SELECTED TEXT:
:::::

In his article, Pollan talks about how confused Americans are when it comes to nutrition. He says journalists, scientists, and politicians all benefit from us not knowing what's going on. The more confused we are about what we should eat, the more likely we are to buy another magazine with a health-related headline or to support a politician who claims to have our best interests at heart. And this is partly why we're neuroticwe're never quite sure what we should eat because every time we make a choice another option presents itself as a healthier one.
I suspect, however, that when it comes to making these choices what worries us has nothing to do with health or longevity and everything to do with a subject that's much more complex and much more powerful, a subject that makes even the most stable people neurotic (and neurotic people stable once they make peace with it) and that's the subject of beauty.
We are a nation that loves beautiful people. We celebrate them on every newsstand, we launch them to stardom without requiring talent or underwear. All that we require is a solemn pact that the beautiful will remain beautiful for us to ogle and admire. When the beautiful slip and fall, we descend on them like vicious demons, eager to dissect what they did wrong. And there's nothing we love more than a celebrity who gets fat. Magazines fly off shelves when a celebrity gains weight, and there isn't a female celebrity alive who hasn't suffered the scrutiny of the media this way.

:::::

EXERCISE DATA:
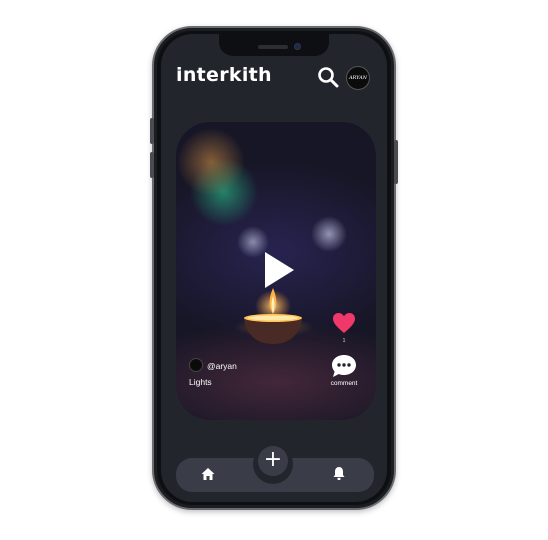 This screenshot has width=548, height=540. What do you see at coordinates (224, 75) in the screenshot?
I see `app-logo: interkith` at bounding box center [224, 75].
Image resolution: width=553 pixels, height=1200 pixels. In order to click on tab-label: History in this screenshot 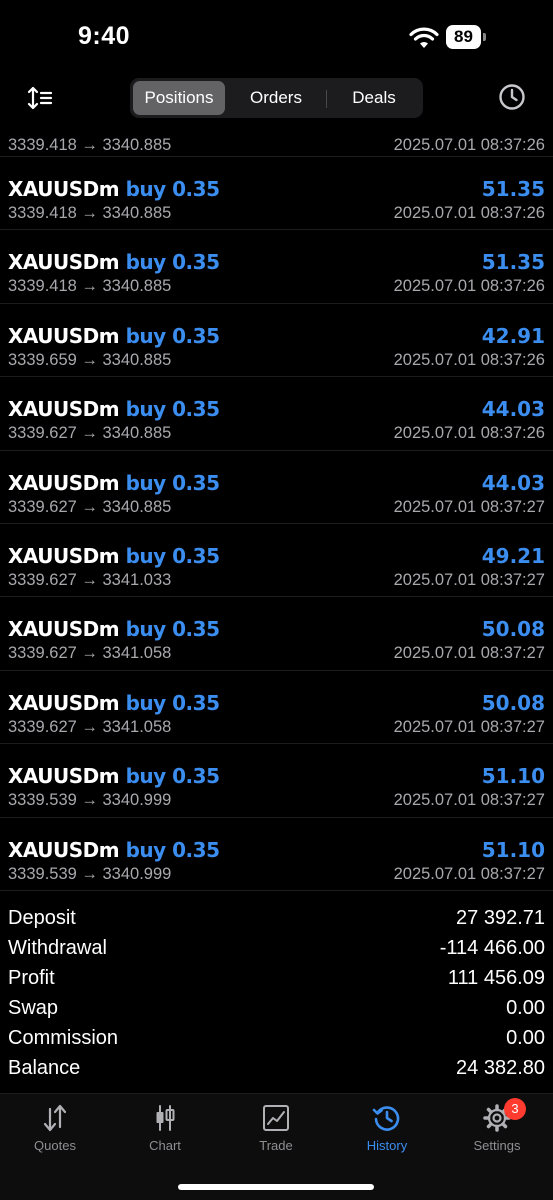, I will do `click(387, 1146)`.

:::::

WORK INSTRUCTIONS:
**a)** Answer these questions about the text on nutrition and beauty, one line each:
(i) What does confusion about what to eat make people more likely to buy?
(ii) What subject does the writer suspect really worries us when making food choices?
(iii) What happens to magazines when a celebrity gains weight?
**b)** According to the text on nutrition and beauty, which groups does Pollan say benefit from Americans not knowing what's going on? List them all.

LIST OF SOLUTIONS:
**a)**
(i) Another magazine with a health-related headline.
(ii) Beauty.
(iii) They fly off shelves.

**b)** Journalists, scientists, and politicians.